> **Stored data entries**:
────────────────────────────────────────
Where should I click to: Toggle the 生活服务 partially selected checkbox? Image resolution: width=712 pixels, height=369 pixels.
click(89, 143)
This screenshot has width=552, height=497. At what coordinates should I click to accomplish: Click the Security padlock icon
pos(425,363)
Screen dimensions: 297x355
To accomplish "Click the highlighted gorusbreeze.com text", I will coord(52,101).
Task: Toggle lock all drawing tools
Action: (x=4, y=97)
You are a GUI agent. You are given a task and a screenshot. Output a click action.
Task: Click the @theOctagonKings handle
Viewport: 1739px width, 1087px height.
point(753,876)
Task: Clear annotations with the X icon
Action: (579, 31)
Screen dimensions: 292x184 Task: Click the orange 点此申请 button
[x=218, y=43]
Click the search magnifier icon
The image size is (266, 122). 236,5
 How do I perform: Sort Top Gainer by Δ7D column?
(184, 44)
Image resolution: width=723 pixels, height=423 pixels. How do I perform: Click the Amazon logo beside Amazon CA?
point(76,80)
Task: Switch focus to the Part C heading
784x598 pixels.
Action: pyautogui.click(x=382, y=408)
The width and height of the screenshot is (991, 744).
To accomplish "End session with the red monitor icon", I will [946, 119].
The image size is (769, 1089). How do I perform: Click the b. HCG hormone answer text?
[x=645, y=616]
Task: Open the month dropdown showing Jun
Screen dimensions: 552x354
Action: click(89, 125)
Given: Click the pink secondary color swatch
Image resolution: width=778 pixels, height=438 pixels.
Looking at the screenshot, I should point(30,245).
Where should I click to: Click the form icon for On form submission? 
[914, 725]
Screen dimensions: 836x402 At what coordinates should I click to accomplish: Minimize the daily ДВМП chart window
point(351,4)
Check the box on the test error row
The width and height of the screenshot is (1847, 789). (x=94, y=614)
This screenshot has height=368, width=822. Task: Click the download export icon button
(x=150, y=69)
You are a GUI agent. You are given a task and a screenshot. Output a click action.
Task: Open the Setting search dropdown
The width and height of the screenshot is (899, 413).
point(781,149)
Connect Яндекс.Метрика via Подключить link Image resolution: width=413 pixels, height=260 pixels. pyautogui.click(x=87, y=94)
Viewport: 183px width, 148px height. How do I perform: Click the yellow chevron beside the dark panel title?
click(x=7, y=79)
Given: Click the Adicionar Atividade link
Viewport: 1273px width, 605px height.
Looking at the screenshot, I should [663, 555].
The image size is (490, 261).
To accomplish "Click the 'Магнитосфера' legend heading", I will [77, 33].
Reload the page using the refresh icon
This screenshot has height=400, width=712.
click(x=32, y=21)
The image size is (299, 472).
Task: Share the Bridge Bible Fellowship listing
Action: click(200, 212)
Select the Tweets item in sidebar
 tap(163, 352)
────────────────────────────────────────
> **ASSIGNMENT**:
Retype every line up to and including the one that contains "Given: Click the pink secondary color swatch", beginning at the first line of the records, with no edits.

> **YOUR RESPONSE**:
Where should I click to: Toggle the 生活服务 partially selected checkbox? Image resolution: width=712 pixels, height=369 pixels.
click(89, 143)
This screenshot has width=552, height=497. At what coordinates should I click to accomplish: Click the Security padlock icon
pos(425,363)
Screen dimensions: 297x355
To accomplish "Click the highlighted gorusbreeze.com text", I will coord(52,101).
Task: Toggle lock all drawing tools
Action: (x=4, y=97)
You are a GUI agent. You are given a task and a screenshot. Output a click action.
Task: Click the @theOctagonKings handle
Viewport: 1739px width, 1087px height.
point(753,876)
Task: Clear annotations with the X icon
Action: (579, 31)
Screen dimensions: 292x184 Task: Click the orange 点此申请 button
[x=218, y=43]
Click the search magnifier icon
The image size is (266, 122). 236,5
 How do I perform: Sort Top Gainer by Δ7D column?
(184, 44)
Image resolution: width=723 pixels, height=423 pixels. How do I perform: Click the Amazon logo beside Amazon CA?
point(76,80)
Task: Switch focus to the Part C heading
784x598 pixels.
Action: pyautogui.click(x=382, y=408)
The width and height of the screenshot is (991, 744).
To accomplish "End session with the red monitor icon", I will [946, 119].
The image size is (769, 1089). How do I perform: Click the b. HCG hormone answer text?
[x=645, y=616]
Task: Open the month dropdown showing Jun
Screen dimensions: 552x354
Action: click(89, 125)
Given: Click the pink secondary color swatch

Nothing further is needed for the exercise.